02-CPU jobs

ARTEMISA has some resources reserved for CPU-only jobs.

Modern frameworks like TensorFlow or Keras allow the creation of data pipelines that benefit from parallel processing in CPU (eg. data augmentation) and GPU (eg. training). However, some tasks like data preparation and augmentation can be done in parallel taking advantage of the number of CPUs, speeding up the process.
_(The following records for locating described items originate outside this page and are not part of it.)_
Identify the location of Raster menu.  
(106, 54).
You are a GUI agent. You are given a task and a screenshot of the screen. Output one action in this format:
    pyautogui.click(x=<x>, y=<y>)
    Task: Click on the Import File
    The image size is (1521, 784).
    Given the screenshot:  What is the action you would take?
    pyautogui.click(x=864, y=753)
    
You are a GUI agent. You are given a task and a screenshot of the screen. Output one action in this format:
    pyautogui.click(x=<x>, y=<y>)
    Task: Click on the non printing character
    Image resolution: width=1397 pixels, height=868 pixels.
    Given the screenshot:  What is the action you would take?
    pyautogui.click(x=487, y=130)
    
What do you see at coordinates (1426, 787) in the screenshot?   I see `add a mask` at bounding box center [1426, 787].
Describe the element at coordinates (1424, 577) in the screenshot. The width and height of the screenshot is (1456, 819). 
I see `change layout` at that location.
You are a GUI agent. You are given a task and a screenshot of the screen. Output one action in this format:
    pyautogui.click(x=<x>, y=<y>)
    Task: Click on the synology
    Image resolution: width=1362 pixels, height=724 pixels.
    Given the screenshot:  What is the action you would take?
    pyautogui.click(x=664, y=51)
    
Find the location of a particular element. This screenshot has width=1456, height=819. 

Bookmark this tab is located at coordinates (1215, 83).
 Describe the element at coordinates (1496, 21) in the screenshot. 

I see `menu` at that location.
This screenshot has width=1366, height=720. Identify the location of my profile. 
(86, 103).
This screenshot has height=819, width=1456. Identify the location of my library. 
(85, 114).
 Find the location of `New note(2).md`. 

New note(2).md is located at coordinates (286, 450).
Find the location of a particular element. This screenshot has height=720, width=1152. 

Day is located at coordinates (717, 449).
We propose a basic example of data preparation requesting only CPU resources, to be used in an image classifier. The target dataset is the more challenging CIFAR-10 image dataset.

Local CPU execution

First, activate the conda environment created in the first tutorial

$ conda activate artuto

We will need the following packages

(artuto) $ pip install tensorflow-datasets scipy

We are going to run the following python code: augment_data_cpu.py

#!/usr/bin/env python3

# https://stepup.ai/train_data_augmentation_keras/

import os
import tensorflow as tf
from tensorflow.keras.datasets import cifar10
from tensorflow.keras import layers, models
from tensorflow.keras.preprocessing.image import ImageDataGenerator
from tensorflow.keras.utils import to_categorical
import matplotlib.pyplot as plt

# Helper function to inspect the first images in a dataset
def visualize_data(images, categories, class_names, file_name):
    fig = plt.figure(figsize=(14, 6))
    fig.patch.set_facecolor('white')
    for i in range(3 * 7):
        plt.subplot(3, 7, i+1)
        plt.xticks([])
        plt.yticks([])
        plt.imshow(images[i])
        class_index = categories[i].argmax()
        plt.xlabel(class_names[class_index])
    fig.savefig(file_name)

os.environ['CUDA_VISIBLE_DEVICES'] = "0"

# CIFAR-10 Dataset
class_names = ['airplane', 'automobile', 'bird', 'cat', 'deer', 'dog', 'frog', 'horse', 'ship', 'truck']
num_classes = len(class_names)

(x_train, y_train), (x_test, y_test) = cifar10.load_data()

x_train = x_train / 255.0
y_train = to_categorical(y_train, num_classes)

x_test = x_test / 255.0
y_test = to_categorical(y_test, num_classes)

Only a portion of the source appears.